# Boat Ownership and Taxes



## midwesterner (Dec 14, 2015)

I hope to be in a position to purchase a boat soon. I will be semi-retired and will be able to live aboard and sail for part of the year.
I live in the Midwest and whatever boat I buy, wherever I buy it, will never set foot (or hull) in my home state. 

I've scoped out marinas where I might make a home for my boat. I'm sort of favoring the central east coast (Georgia or the Carolinas, possibly Virginia, Maryland or Delaware for second choices) because it would give me the option to easily sail north to New England or south to the Keys or Bahamas and follow the most favorable weather. I've also looked at some boats on the Gulf Coast and scoped out marinas in Texas, Louisiana, and on the Florida panhandle as home port options for a while. 

I'm wondering what the personal property tax situation for boats is in each of these states. If I had a boat licensed in my home state, I would pay $300 to $500 annually in taxes.


----------



## kd3pc (Oct 19, 2006)

while not a true "personal property tax", MD taxes (yearly use) can be quite high on something big enough to live on, and their laws on what constitutes "their" taxable property is pretty rotten. X number of days boat is in MD, gives them the power to harrass you, the boat owner, to pony up the difference between your home port (where ever that may be) and what they dictate. They have the same mentality on sales tax...check closely before you commit to living there. Then there are the license fees, separate from the above.

Some counties in VA, since it is a personal property tax state, assess no tax on boats, while others are quite high. Sales tax used to be capped, circa 2008, not sure about the details on that in current years. On my Passage 42, slipped in Northumberland County personal property tax ran a bit over $1K yearly. And they do hire people to walk marinas and identify to the county, boats from out of county and out of state. If your boat is documented, in many counties you do not need to pay for state registration/license.


----------



## travlin-easy (Dec 24, 2010)

Maryland doesn't really have a personal property tax on anything, though we do have a real estate tax on homes, which has absolutely nothing to do with boats. Now, when you bring a boat to Maryland and register it, there is a tax, that is pretty much a sales tax. However, Maryland has a reciprocity agreement with many states when it comes to this. In some situations, if you have already paid the tax in your state of purchase or residence on the boat, and it is equal or greater than the Maryland tax, then you don't have to pay it again.

There is an annual registration fee of $12 for all boats other than canoes and rowboats, that is paid semi-annually. The most difficult part about your task if finding a live aboard marina at a reasonable price.

Good luck,

Gary


----------



## sweepint (Jan 10, 2014)

Not to high jack the thread but if the boat was USCG Documented would there still be a tax other than maybe a one time sales tax if purchased in a state that it is staying in?


----------



## Minnewaska (Feb 21, 2010)

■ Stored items

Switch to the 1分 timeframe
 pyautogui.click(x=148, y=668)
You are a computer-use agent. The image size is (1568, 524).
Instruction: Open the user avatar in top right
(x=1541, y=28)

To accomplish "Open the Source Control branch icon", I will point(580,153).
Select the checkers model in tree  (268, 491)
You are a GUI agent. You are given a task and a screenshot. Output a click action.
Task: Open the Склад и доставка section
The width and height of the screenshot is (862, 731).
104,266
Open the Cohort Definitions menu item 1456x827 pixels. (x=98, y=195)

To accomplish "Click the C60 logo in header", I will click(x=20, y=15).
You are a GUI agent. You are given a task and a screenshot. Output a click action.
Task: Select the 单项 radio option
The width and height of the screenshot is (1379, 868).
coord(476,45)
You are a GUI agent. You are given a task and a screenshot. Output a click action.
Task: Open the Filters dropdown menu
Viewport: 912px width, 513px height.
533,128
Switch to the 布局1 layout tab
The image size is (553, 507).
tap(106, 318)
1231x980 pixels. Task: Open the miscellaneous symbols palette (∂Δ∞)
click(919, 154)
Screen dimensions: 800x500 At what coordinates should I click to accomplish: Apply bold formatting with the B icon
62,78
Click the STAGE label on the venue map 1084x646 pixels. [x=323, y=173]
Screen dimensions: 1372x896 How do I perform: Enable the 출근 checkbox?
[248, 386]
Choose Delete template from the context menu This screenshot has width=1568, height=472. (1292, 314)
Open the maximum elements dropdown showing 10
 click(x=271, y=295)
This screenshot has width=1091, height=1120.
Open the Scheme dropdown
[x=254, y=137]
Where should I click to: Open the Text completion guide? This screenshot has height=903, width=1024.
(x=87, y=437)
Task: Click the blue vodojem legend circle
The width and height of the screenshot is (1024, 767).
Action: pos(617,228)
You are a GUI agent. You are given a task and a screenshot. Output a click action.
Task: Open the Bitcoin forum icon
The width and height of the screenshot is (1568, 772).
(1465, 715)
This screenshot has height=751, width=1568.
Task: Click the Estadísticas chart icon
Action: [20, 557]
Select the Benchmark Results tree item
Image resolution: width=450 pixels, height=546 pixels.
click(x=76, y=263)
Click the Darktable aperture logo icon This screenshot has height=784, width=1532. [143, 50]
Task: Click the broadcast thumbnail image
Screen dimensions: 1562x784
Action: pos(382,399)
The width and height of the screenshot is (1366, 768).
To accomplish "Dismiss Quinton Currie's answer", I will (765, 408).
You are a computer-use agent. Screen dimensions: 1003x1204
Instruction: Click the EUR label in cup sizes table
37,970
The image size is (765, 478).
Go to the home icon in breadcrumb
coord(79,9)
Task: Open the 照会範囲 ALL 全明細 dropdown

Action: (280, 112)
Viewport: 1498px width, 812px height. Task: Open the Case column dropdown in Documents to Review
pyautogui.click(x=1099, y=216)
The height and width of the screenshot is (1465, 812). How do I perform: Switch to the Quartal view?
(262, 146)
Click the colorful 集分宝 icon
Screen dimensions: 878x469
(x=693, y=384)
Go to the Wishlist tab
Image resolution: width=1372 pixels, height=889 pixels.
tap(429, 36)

■ Stated goal A
Translate this sentence from the boat taxes thread into Spanish: "I've also looked at some boats on the Gulf Coast and scoped out marinas in Texas, Louisiana, and on the Florida panhandle as home port options for a while."
■ Stated goal B
List every username that heads a post in the boat taxes thread.
■ Stated goal C
Resume the boat taxes thread by writing what comes next after its final line.
The records have nothing to do with the boat taxes thread.

■ Expected output A
También he mirado algunos barcos en la Costa del Golfo y he explorado marinas en Texas, Luisiana y en el Panhandle de Florida como opciones de puerto base por un tiempo.

■ Expected output B
midwesterner, kd3pc, travlin-easy, sweepint, Minnewaska

■ Expected output C
To assess this situation, one needs to fully understand these separate taxes:

Sales tax
Use tax
Property tax
Registration fees

They are assessed differently for each State, with some granting an offset, if you've already paid another. The one common denominator is they are only due in the State where the boat is actually present. Each state defines how long the boat needs to be present, before these are due. Whether you title the boat with USCG documentation or a State Title, makes no difference. Taxes are due where the boat resides. Of course, there are states that don't have some of these taxes/fees at all. However, to take advantage of that, you have to actually keep your boat there, which is the reason they are being competitive in the first place. RI, for example, has no sales/use tax on boats. They do have bi-annual registration fees and RI property taxes only apply to individuals who are residents.


----------



## denverd0n (Jun 20, 2008)

Florida... No annual property taxes. Registration required after 90 days, with a very reasonable annual fee (less than $200 per year unless you own a mega-yacht, about $30 per year if your boat is an "antique"). Sales tax is 7%, with a cap of $18k.

And, no, Coast Guard documentation generally has no bearing on the four different kinds of taxes that Minnewaska mentioned.


----------



## Ulladh (Jul 12, 2007)

Delaware has no sales tax on boats and annual registration is between $10 and $60 depending on length of boat.

But if the boat is in another state for more than 60 or 90 days depending on the state, sales tax, registration fee and possibly other taxes and fees will be due.

I would suggest select the area you desire to cruise, then investigate the costs both for taxes, fees and living expenses. The cost of taxes may not be as critical as other living expenses.


----------



## basssears (Nov 8, 2010)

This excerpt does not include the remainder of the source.